Śaivism: Pāśupatas
ŚAIVISM: PĀŚUPATAS
The Pāśupatas were possibly the earliest, and certainly one of the most influential, of the Hindu religious sects dedicated to the god Śiva. The probable founder of this sect was called Lakulīśa, meaning "the lord [īśa ] with the club [lakula ]." According to several of the Purāṇas, and other sources as well, Lakulīśa was an incarnation of Śiva, who entered a human body in the village of Kāyāvataraṇa or Kāyārohaṇa, located in western India near the city of Broach. He had four disciples named (with variants) Kuśika, Gārgya, Kauruṣa, and Maitreya. Each of them established an important genealogy of religious preceptors. An inscription from Mathura of 380 ce mentions a Śaiva guru who was tenth in descent from Kuśika. Assuming that this Kuśika was his direct disciple, Lakulīśa must have lived in about the first half of the second century.
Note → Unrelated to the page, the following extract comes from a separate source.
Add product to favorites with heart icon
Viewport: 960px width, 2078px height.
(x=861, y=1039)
The Pāśupata sect seems to have died out by about the end of the fifteenth century. Nonetheless, its doctrines and practices are reasonably well known from two surviving Pāśupata texts: the Gaṇakārikā, attributed to Haradatta, with a commentary attributed to Bhāsarvajña (tenth century), and the Pāśupata Sūtra, with the commentary of Kauṇḍinya. Both of these texts are cited by Sāyaṇa-Mādhava (fourteenth century) in the chapter on this sect in his Sarvadarśanasaṃgraha. The influence of the Pāśupatas is evident in several Śaiva Purāṇas and in the late Atharvaśiras Upaniṣad, but the Pāśupata doctrines and practices described in these works differ considerably from those of the Gaṇakārikā and Pāśupata Sūtra.
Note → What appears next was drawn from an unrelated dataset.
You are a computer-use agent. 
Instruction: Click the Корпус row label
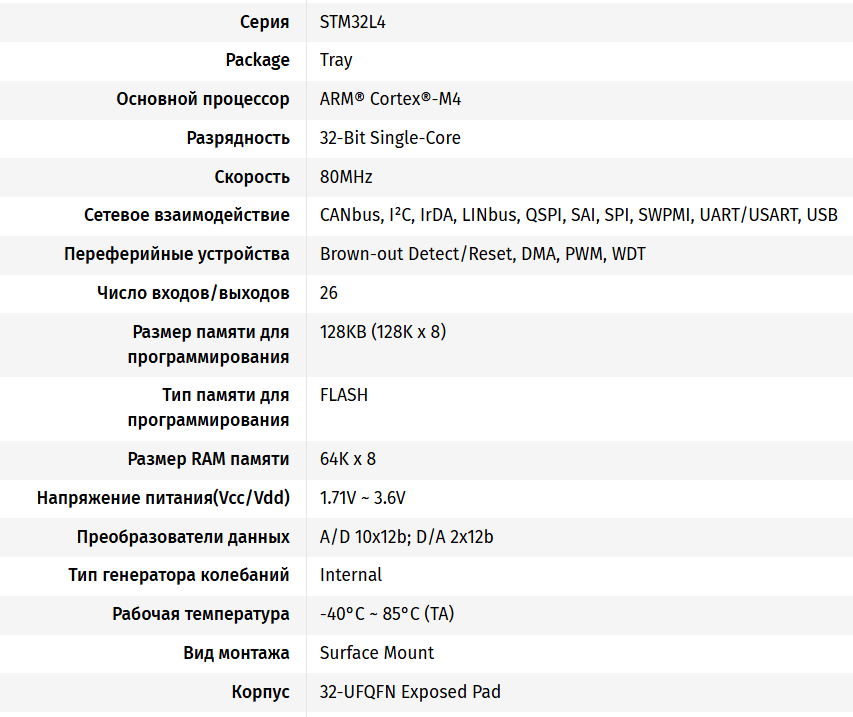coord(260,692)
The Pāśupatas were quite influential over much of South India from about the seventh to fourteenth centuries. The Kālamukhas, a closely related sect that also traced its foundation to Lakulīśa, controlled many temples and monasteries in the Karnataka region of the South during much of the same period. The ascetics of both sects actively participated in the revival of Śaivism that virtually eliminated Jainism and Buddhism from South India and competed successfully with the rival Hindu Vaiṣṇavas as well. As a result, even today Śiva remains the principal god of the Hindus of this region.
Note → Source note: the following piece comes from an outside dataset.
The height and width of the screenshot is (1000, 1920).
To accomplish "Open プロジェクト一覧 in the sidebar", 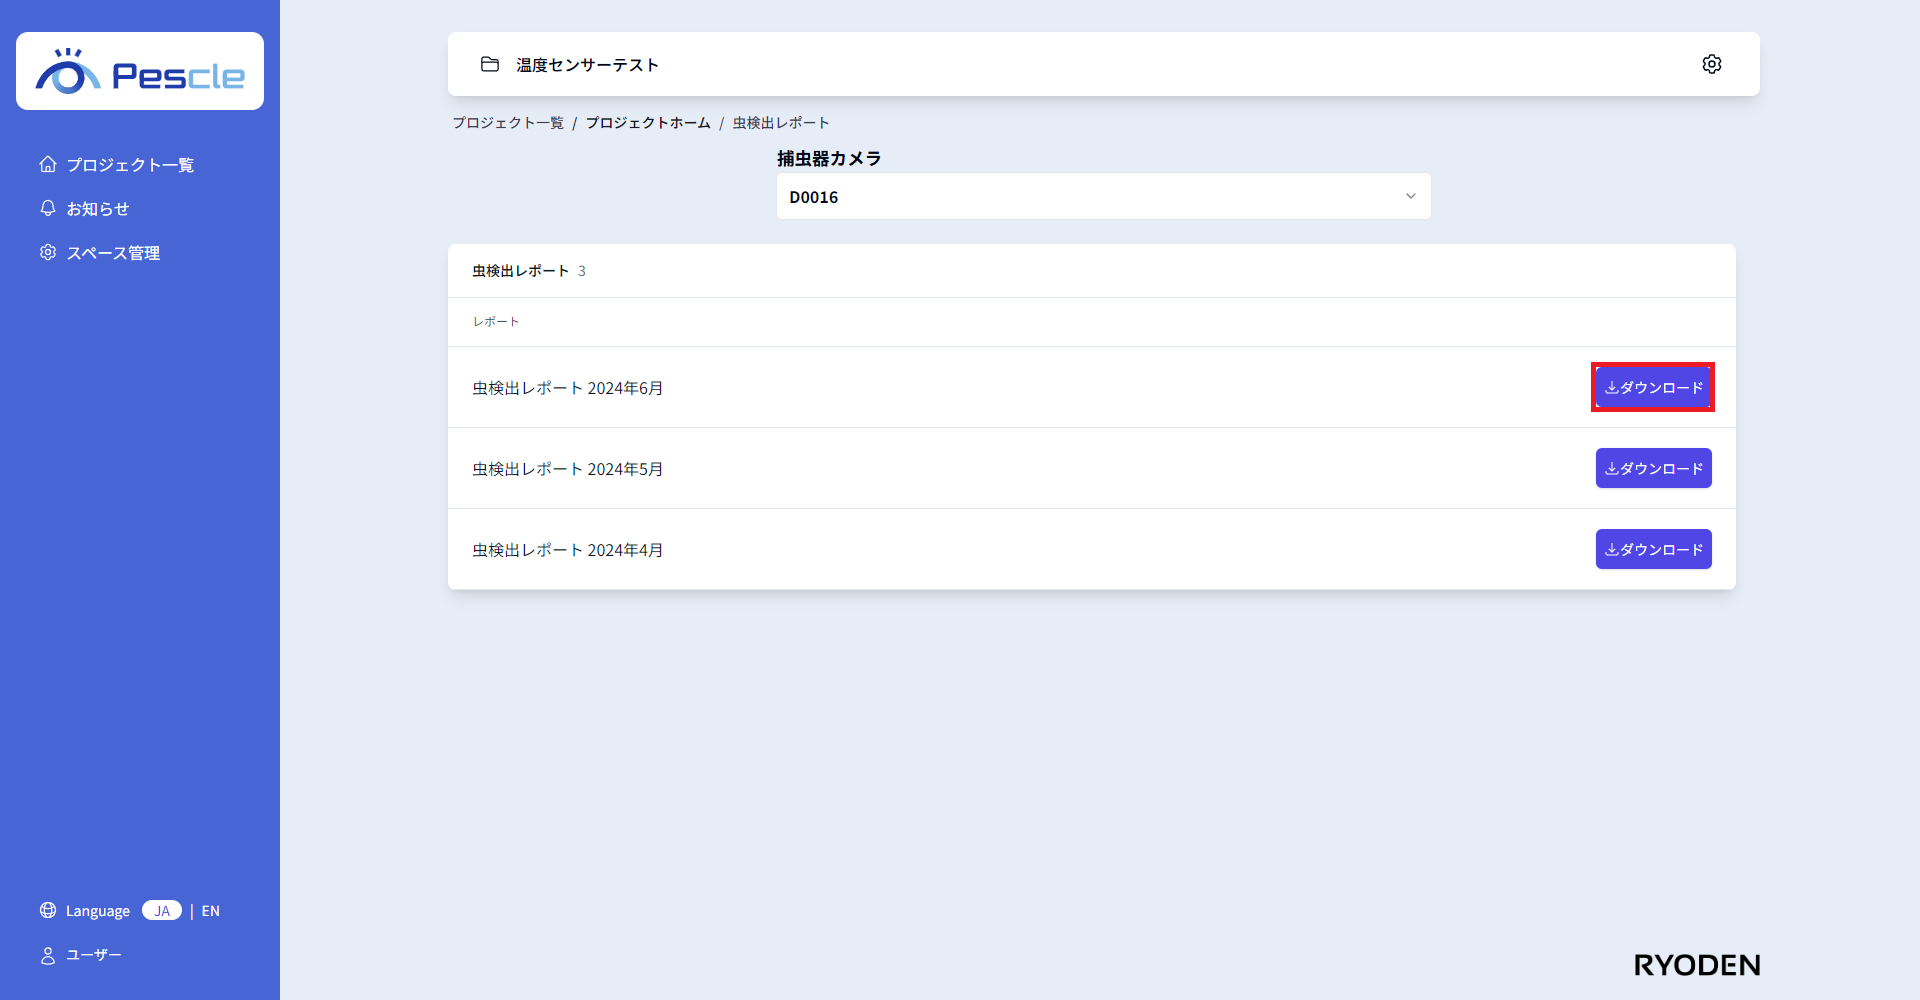I will (x=130, y=165).
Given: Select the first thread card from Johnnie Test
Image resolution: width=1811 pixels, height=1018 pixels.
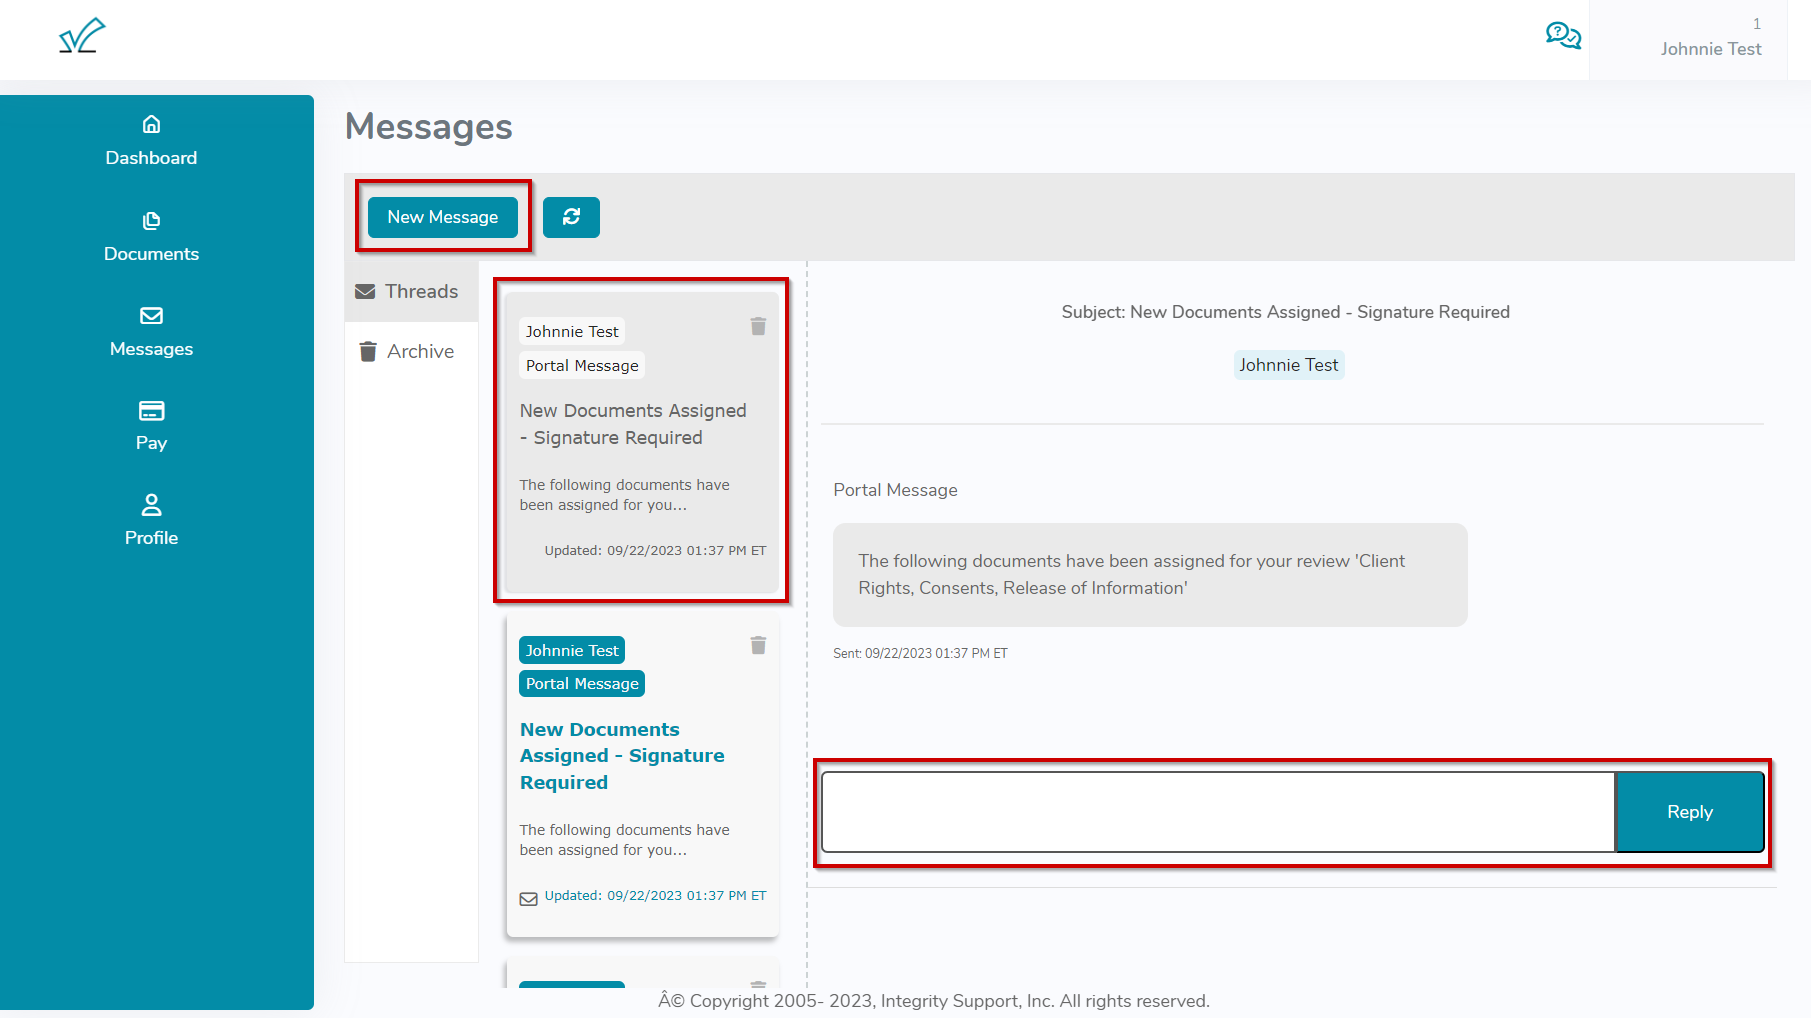Looking at the screenshot, I should pyautogui.click(x=640, y=440).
According to the Pāśupata Sūtra, the doctrine of the sect is based on the analysis of five major topics: effect (kāraṇa ), or the created universe; cause (kārya ), namely God; union (yoga ), the purposeful association of the individual soul with God; observance (vidhi ), ascetic and devotional practice; and end of sorrow (duḥkhānta ), or salvation. The Gaṇakārikā describes five different stages (avasthā ) in the adept's spiritual progress, each connected with a particular place, strength, impurity, purification, procedure, attainment, and aspect of initiation. In the first, "marked" (vyakta ) stage, the adept stays with his guru in a temple. In an act typical of Śaiva ascetics he daily "bathes" in ashes and offers six different acts of worship dedicated to Śiva. In the second, "unmarked" (avyakta ) stage, he leaves the temple to live among ordinary people and engages in the curious practices called "doors" (dvāra ), the aim of which is to earn the active contempt of the uninitiated populace. These practices include walking about as if sick or crippled, making "amorous" gestures toward women, and acting and talking as if without any wits. The ascetics thereby pass their own bad karman to their unsuspecting revilers while at the same time absorbing these revilers' good karman. The remaining three stages are basically progressive levels of spiritual enlightenment unrelated to external behavior.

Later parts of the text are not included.